Résumé :
La Cour d’appel infirme le jugement du juge des enfants et confie l’intéressé, mineur et isolé, au département.
Pour dire qu’il n’y avait pas lieu à assistance éducative, le juge des enfants s’était notamment fondé sur le fait que l’acte de naissance bangladais de l’intéressé avait été légalisé par l’ambassade du Bangladesh en France et non par les autorités françaises au Bangladesh, conformément au décret n°2024-87 du 7 février 2024 relatif à la légalisation des actes publics établis par une autorité étrangère. A défaut de légalisation par les autorités françaises dans le pays dans lequel il a été établi, il ne pouvait produire d’effet en France sauf à être pris en compte au titre du faisceau d’indices.

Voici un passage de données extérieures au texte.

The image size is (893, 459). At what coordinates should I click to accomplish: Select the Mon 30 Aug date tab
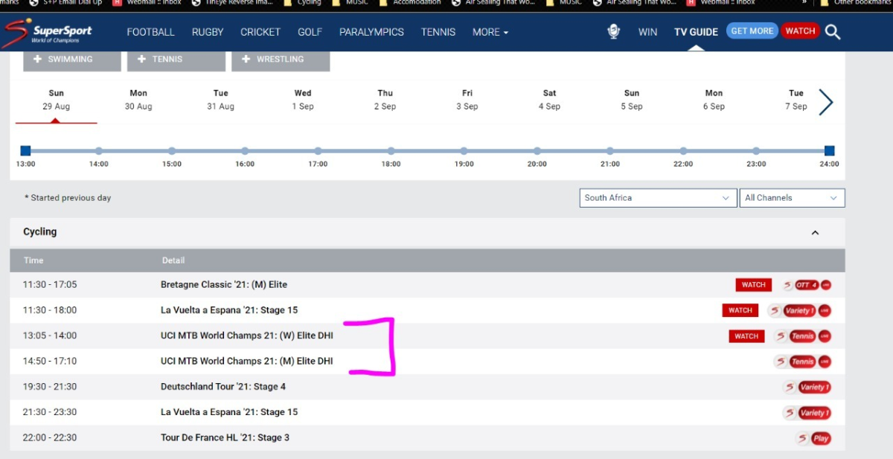[138, 100]
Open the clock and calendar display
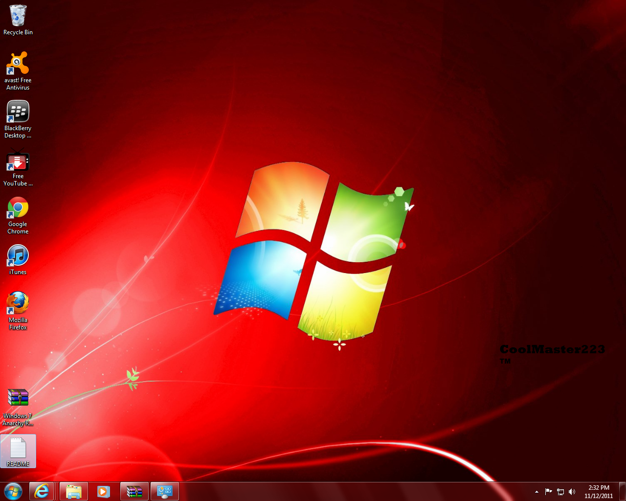Image resolution: width=626 pixels, height=501 pixels. pyautogui.click(x=598, y=491)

Or, la Cour d’appel relève que le décret du 7 février 2024, n’est pas applicable à la présente instance, l’acte de naissance ayant été établi antérieurement à l’entrée en vigueur du décret le 1er avril 2024. Il convient donc de faire application droit antérieur, à savoir qu’en l’absence d’accord bilatéral entre la France et le Bangladesh, l’acte de naissance devait faire l’objet d’une soit légalisation soit par les autorités françaises au Bangladesh, soit par la représentation de ce pays en France, ce qui est le cas en l’espèce.
La Cour d’appel rappelle également, suite aux remarques formulées par le département sur l’acte de naissance présenté, qu’il n’appartient pas au service évaluateur de minorité d’apporter une appréciation juridique sur l’authenticité de l’acte de naissance et sa légalisation.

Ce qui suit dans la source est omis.